Will we ever get around to doing the big things right?
This is a refrain heard often in debates about the state of Winnipeg's infrastructure. Mention the "I" word in this town, and most born-and-bred Winnipeggers will burst into a dazzling, head-shaking diatribe about all the things we don't have and how what we do have is falling apart.
Urban freeways? Successive generations of political leaders have failed to create a practical inner ring road to move commercial traffic more efficiently and keep it out of the city's core.
Overpasses on the Perimeter Highway? Most Winnipeggers roll their eyes in disgust at having to stop for traffic lights on our bypass freeway.
And what of rapid transit? The traffic woes surrounding the opening of Investors Group Field, new home to the Winnipeg Blue Bombers, exposed the horrendous lack of progress we've made in creating dedicated routes to move people to and from critical areas of the city.
We've not only talked about these projects, we've produced plans on how to get them done. We've even passed motions, or included line items in long-term infrastructure spending plans, to get them started.
And then, nothing.
This is not a story unique to Winnipeg. Many cities are hampered by the failure to put good ideas into action when they were manageable and cost-effective. The longer good ideas are left as hopes and dreams, the more expensive they become. Until they become too expensive.
This was the phenomenon discussed Wednesday at the Free Press News Café. The Winnipeg Chamber of Commerce, through its Bold Ideas series, invited knowledgeable voices to discuss the best way of spending money generated by the province's decision to increase the PST by one percentage point to fund infrastructure.
The tax hike is expected to generate $280 million annually, or nearly $3 billion in the next 10 years. Right now, the province is spreading the money from the hike over an array of projects on everything from recreation centres to roads and schools. The question posed at the forum was whether we'd be better off focusing that money on a smaller number of key priorities.
At one level, this is a semantic debate. The province is committed to spending $1.8 billion this year on infrastructure. With that many obligations, does it really matter if $280 million created by the PST hike is focused on a small roster of big-ticket projects?
Actually, it probably does make a difference. We certainly know a lack of will to commit to upfront spending on bigger-ticket infrastructure projects often leads to inaction. Conversely, there are a few examples of how big, front-end funding commitments moved mountains. Or at least a whack of flood-plain clay.
The recently completed Red River Floodway expansion was the biggest single infrastructure project in Manitoba history. At a cost of $670 million, this project was funded by a special, one-off agreement between Ottawa and the province so that once started, everyone would be committed to getting it done. If the two levels of government had funded it incrementally -- picking away at it for years -- then it likely would never have been completed.
On the other side of the equation, there are many examples of worthy projects that have never even been started because of a lack of adequate, front-end funding. Could we breathe life into some of these moribund projects simply by focusing money from the new PST increase?

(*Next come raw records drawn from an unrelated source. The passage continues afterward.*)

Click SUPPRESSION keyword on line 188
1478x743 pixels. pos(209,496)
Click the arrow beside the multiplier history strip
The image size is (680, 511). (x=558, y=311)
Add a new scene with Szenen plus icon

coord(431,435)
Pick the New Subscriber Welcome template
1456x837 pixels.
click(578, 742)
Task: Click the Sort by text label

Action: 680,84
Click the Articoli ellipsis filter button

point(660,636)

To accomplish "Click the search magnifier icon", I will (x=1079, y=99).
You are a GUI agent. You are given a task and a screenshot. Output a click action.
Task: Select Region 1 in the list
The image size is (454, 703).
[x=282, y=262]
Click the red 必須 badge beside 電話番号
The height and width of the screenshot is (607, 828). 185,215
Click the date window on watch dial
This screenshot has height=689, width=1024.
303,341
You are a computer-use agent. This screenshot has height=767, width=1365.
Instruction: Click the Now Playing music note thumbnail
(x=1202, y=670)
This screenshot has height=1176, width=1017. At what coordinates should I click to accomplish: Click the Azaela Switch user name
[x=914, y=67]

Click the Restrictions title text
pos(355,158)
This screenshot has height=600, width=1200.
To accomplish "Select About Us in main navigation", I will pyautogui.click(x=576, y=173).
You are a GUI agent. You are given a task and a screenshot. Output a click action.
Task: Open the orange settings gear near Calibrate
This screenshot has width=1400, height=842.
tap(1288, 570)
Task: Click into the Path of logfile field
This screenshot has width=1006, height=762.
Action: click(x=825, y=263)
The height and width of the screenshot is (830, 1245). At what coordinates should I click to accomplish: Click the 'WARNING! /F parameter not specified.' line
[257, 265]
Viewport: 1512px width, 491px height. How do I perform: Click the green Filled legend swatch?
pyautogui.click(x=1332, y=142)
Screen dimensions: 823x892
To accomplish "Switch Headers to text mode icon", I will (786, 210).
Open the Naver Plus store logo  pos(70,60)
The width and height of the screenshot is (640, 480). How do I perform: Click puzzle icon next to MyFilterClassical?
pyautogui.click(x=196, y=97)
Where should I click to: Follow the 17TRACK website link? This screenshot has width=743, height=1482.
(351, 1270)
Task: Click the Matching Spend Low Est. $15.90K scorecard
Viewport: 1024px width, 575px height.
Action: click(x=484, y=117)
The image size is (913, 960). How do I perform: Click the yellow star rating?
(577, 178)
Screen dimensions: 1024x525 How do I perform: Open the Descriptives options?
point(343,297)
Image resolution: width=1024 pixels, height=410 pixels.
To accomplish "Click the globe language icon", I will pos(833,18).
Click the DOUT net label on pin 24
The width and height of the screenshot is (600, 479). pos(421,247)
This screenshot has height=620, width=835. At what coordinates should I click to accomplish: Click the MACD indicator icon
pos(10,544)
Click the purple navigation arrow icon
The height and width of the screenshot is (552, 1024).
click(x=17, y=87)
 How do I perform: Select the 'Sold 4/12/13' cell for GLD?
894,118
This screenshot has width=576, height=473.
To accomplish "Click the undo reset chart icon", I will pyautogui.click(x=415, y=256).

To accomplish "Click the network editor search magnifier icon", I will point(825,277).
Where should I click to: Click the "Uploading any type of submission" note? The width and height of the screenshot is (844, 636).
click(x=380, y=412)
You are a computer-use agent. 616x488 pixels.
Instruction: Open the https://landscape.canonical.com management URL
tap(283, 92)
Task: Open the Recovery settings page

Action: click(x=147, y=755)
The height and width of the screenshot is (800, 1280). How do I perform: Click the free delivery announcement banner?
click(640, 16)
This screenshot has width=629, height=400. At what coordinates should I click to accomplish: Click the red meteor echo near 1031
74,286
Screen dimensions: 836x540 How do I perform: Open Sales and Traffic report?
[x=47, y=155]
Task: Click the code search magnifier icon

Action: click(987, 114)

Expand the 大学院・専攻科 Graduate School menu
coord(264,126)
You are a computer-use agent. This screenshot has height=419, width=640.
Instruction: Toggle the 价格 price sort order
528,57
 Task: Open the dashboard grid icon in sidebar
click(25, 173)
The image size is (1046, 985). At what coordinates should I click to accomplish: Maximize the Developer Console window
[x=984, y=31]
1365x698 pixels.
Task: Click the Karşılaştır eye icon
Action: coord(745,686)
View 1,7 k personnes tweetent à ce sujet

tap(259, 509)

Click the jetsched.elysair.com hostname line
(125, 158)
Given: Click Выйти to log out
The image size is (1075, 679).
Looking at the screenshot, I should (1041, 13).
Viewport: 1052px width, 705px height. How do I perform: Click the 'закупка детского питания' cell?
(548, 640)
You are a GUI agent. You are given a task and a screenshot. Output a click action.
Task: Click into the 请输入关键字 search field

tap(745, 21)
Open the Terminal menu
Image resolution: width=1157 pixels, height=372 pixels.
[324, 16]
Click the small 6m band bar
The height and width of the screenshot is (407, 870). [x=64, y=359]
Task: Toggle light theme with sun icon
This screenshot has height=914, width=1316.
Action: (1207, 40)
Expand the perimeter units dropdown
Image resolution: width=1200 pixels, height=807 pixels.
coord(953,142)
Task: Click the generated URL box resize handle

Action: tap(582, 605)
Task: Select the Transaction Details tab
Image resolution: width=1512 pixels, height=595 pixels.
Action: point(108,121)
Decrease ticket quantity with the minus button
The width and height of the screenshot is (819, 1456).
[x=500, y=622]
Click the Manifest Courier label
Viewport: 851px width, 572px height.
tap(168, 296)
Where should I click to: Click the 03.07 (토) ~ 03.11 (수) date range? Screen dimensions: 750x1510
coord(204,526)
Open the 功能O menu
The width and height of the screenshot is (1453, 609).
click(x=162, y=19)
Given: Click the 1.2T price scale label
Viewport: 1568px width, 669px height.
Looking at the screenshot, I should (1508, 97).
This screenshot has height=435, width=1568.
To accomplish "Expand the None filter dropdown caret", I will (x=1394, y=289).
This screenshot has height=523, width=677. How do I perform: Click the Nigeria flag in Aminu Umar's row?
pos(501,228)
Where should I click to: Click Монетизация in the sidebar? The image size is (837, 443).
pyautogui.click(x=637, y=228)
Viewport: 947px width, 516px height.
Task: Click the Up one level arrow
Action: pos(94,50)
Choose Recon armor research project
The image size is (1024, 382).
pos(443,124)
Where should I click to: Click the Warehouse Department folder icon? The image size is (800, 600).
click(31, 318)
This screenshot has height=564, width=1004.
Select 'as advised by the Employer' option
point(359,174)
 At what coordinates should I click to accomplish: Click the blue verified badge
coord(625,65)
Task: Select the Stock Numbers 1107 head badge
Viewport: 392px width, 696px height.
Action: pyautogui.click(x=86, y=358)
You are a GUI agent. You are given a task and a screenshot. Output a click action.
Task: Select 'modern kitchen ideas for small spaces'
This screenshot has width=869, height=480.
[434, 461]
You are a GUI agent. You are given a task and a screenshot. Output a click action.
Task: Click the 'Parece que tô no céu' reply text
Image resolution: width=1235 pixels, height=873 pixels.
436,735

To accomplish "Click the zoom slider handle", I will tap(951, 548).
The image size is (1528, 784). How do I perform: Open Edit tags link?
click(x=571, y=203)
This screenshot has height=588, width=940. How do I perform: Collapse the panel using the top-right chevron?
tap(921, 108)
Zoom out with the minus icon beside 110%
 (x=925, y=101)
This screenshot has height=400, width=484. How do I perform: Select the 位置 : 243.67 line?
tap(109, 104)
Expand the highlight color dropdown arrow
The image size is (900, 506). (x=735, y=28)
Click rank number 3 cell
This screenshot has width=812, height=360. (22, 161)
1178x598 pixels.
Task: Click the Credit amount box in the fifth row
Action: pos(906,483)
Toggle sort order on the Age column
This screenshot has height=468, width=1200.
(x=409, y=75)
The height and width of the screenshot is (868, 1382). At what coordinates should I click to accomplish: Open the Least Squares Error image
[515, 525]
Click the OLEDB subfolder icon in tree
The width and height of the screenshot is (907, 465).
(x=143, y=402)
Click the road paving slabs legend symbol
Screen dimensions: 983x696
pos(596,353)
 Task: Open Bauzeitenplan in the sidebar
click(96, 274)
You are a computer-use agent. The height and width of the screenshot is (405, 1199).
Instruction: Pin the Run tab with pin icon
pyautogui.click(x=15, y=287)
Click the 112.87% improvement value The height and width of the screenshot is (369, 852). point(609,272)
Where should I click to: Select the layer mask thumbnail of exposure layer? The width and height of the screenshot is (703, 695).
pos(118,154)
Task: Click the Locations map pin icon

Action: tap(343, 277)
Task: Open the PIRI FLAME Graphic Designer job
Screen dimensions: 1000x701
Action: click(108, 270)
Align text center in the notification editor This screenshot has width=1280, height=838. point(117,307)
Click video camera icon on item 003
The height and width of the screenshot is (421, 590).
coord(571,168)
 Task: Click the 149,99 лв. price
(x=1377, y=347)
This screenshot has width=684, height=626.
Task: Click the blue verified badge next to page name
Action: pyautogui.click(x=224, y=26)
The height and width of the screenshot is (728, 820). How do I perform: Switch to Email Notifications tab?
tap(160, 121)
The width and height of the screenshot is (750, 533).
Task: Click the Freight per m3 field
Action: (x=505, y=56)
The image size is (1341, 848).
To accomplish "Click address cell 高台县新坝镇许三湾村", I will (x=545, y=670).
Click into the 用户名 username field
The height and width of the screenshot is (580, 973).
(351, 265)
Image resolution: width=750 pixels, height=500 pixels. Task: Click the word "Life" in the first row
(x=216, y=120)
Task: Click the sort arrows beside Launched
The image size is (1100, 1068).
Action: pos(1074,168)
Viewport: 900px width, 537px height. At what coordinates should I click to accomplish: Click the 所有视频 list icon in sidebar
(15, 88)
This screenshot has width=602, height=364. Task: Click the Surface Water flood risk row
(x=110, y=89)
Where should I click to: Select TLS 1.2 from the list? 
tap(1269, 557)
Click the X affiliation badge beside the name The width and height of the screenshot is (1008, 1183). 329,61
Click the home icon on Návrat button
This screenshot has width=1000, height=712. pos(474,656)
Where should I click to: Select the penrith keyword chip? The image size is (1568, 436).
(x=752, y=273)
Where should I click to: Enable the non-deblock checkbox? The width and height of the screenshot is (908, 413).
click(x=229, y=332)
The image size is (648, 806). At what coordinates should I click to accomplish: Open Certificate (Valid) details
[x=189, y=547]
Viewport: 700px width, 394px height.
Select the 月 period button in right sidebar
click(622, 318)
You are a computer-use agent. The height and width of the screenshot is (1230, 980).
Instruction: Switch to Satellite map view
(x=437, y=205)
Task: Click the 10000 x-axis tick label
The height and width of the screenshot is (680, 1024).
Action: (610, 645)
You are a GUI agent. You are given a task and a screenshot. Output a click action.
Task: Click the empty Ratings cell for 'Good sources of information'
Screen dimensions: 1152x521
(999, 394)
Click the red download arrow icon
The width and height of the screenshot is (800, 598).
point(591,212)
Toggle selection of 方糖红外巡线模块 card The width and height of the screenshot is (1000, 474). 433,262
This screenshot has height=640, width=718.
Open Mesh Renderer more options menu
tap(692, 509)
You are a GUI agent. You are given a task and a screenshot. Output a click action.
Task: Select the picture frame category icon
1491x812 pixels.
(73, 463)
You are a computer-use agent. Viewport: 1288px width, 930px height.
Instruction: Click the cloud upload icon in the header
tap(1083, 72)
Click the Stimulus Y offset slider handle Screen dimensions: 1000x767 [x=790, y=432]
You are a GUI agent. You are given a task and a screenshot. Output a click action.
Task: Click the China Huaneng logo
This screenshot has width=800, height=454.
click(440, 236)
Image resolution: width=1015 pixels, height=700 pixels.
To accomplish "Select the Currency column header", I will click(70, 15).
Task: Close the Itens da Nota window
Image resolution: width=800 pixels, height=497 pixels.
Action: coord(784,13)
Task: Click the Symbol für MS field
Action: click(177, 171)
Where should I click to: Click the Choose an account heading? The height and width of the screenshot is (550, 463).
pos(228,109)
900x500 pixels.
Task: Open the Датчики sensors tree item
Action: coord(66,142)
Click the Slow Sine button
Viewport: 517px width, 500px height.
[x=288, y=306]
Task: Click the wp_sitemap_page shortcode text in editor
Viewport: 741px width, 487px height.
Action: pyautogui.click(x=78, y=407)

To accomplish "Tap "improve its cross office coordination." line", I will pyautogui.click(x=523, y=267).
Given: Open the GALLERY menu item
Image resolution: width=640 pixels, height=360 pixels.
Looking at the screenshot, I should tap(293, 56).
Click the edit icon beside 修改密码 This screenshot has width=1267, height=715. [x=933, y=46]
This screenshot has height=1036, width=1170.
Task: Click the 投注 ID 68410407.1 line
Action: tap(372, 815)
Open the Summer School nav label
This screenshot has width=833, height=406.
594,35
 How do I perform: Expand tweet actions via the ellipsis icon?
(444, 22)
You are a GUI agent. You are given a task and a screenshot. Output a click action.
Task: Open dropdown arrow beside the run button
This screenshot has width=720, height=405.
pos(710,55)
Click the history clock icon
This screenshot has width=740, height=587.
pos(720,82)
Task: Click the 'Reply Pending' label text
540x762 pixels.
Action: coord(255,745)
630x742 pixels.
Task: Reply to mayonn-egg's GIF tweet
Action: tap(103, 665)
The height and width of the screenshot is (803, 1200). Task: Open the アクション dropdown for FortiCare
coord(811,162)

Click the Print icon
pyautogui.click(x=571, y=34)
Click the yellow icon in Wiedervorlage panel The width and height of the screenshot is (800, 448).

Perhaps. Bus rapid transit, for example, would benefit from intensive, up-front funding. Right now, we have one stretch of dedicated busway from Main Street to Jubilee Avenue. Focusing PST infrastructure money on the extension of that route to the University of Manitoba would make rapid transit a reality in this city and still leave some money for other projects.
However, that additional $280 million per year may not make much of a dent in other projects.
Based on construction industry experts at the Bold breakfast, it costs about $2 million to build one kilometre of four-lane freeway. Bridges or underpasses cost between $50 million and $100 million. Based on those numbers, completion of the inner freeway and grade separations on the Perimeter Highway could consume most of the money available from the tax hike.
There was no consensus at the Bold event about the best way to spend the new money. There was agreement there should be more focused consultation.
The decision to raise the PST to fund infrastructure was only made, by some estimates, within a few weeks of the provincial budget being tabled in April. That did not allow any time for consultation with the key players in the infrastructure debate.
The province elected to go forth quickly on this idea, with no warning and without a referendum on the tax increase. That does not mean, however, it cannot take the time now to talk with knowledgeable sources to identify the best use of this new revenue.
Frequently throughout the Bold breakfast, panellists and attendees alike were overheard describing the NDP government's PST hike as a "good idea, poorly implemented."
There is no reason the province cannot take the time now to ensure the tax hike produces the biggest bang for our infrastructure bucks.